But…there was still so much to do. So many people to save, so many pointless deaths, so many children who’d grow up without fathers…
She was supposed to put an end to that.
Writhing and gasping, she tried to cling to life. Tears brimmed on the edge of her eyes, and she shouted.
Lord Two approached. He knocked Kythen aside with a cruel backhand, then struck him with a pulse of venom that ate away the fur and skin of his hindleg. Spinning his chain-scythe lazily beside him, he said, “Weak, but an exemplary specimen of a northern sprite. If you’ve proven anything, it’s that we were right to purge your kind.”
She took a laboured breath and tried to retort, but nothing came out.
Save it! Kythen snapped. You have one chance. You need to advance. Now.
She could see the Eane. It was right there, clinging to everything, giving her binding in the world.
It clung to her, too, grounding her and holding her in place, determining her every movement. A mesh that controlled all matter…if she could just accept it into herself, to understand her purpose, and to bend the mesh around her own purpose.
Who she was. A spear stabbed. A scythe cleaved and killed.
But she wasn’t just a weapon.
“I survive,” she whispered. “I will not be broken.”
Strands, streams, of golden light writhed along the ground. Each thread was an individual slice of the Eane, and she just needed one.
She inhaled, and instead of just pulling in aura, she drew in a clump of threads. She was closer to the Eane, and this was her Path.
~ ~ ~
Pirin pushed the threads of golden Eane down to his gut. They poured into his channels and swirled through every one of them, until they reached his core.
He didn’t know exactly what he was supposed to do, but it just felt right. He wrapped the strands around his core like he was tying up a stack of logs, and they began to shift and spin. He could manipulate these strands of Eane with his will, just like he could move Essence and Essentia.
His eyes blasted open, and gold light poured out from them. This time, he sensed it. It was like when he first formed his Reyad, only ten times as powerful.
And nowhere near as crippling. He stayed upright, standing strong. It was like he was at the bottom of a well, and his presence alone had warped reality to fit him. To flow toward him. Stones ripped off the ground of the plaza, plaster ripped off the walls of the surrounding houses. Splinters flew off boards and circled him in a cyclone, like he was a massive wraith.
But it only affected a small range. Beyond that, wind and force and pressure pushed away, keeping even Lord Three back as he tried to advance. He repeated his revelation over and over in his head, I rise, I rise, I rise.
But that wouldn’t be enough. Not alone.
He had to set his core aflame.
He’d build up the bonfire, and now it was time to use it. He shifted the golden strands of Eane back and forth, like he was creating friction. The edges of his core bent and shuddered, as if they were about to break—or worse, smash through his body and plummet to the floor.
But his Foundation Timbers held it in place. The golden cord of the Eane slid back and forth, and the ember-y, glowing material of his core glowed. Heat spread away from it in veins, until finally, the entire core burst into flame.

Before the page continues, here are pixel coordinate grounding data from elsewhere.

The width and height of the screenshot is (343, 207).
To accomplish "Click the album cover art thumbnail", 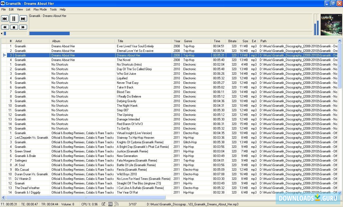I will point(331,25).
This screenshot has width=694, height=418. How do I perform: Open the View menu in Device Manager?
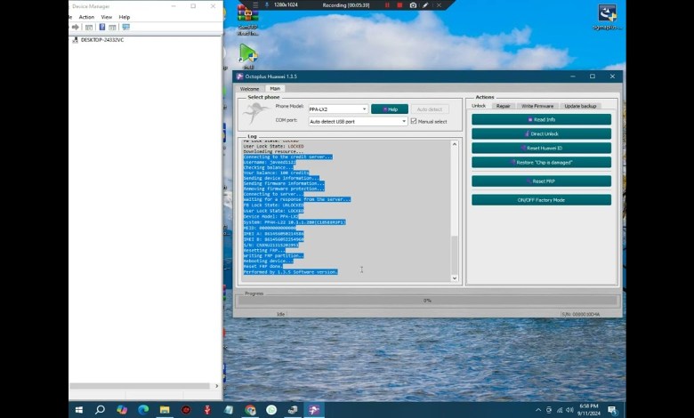click(x=107, y=17)
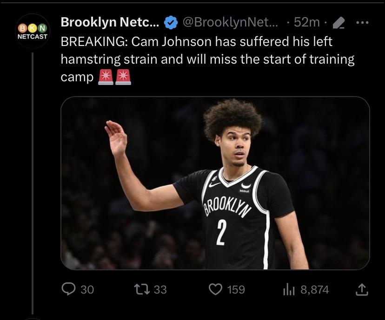This screenshot has width=385, height=320.
Task: Open the three-dot more options menu
Action: (x=362, y=22)
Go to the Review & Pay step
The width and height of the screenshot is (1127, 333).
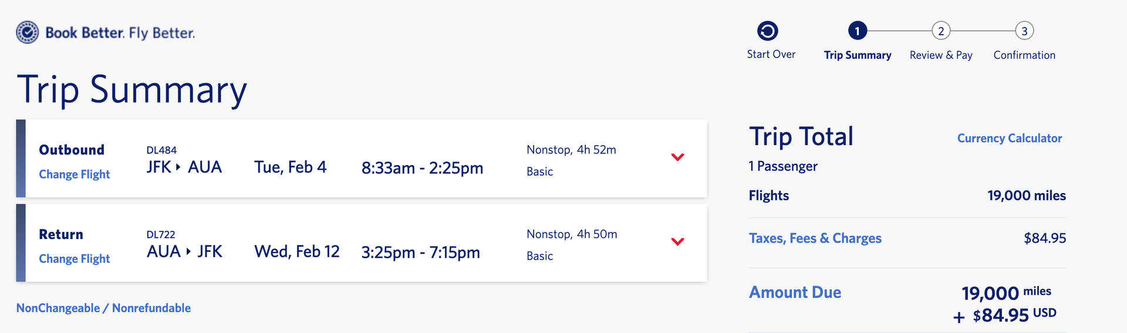pos(941,55)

It was blue flame. It was pure Essence right now, but if he put his mask back on, it’d probably be a greenish-brown gnatsnapper Essence.
It radiated heat and strength throughout his entire body, converting unprecedented amounts of Essence into Essentia.
But now, the transformation was out of his hands. Essentia poured out of his channels and flooded the air around him, joining the cyclone of whirling debris. It liquified his skin and hardened it, and it melded into his bones, strengthening them. His muscles bathed in the pale, refined energy, rebuilding themselves, sealing any wounds, and becoming infinitely more responsive to his Essence.
And, above all, his Essence was more pure. It was stronger, and it shared the innate animal nature of his Reyad.
When the cyclone subsided, the debris fell to the ground. He stood at the center of a crater, limbs restored, body function restored, and feeling as if he just woke up from a long night’s sleep. Pressure pulsed off his body, and he didn’t bother containing it. Any nearby Dominion soldiers would’ve died from the pressure, but they were still in the abandoned outer ring of the city. There wouldn’t be too many casualties.
He hadn’t gained any more Essence, though. He only had a sliver of pure Essence, and a quarter of his total gnatsnapper Essence capacity.
But Lord Three had to be running low, too. He’d used technique after technique.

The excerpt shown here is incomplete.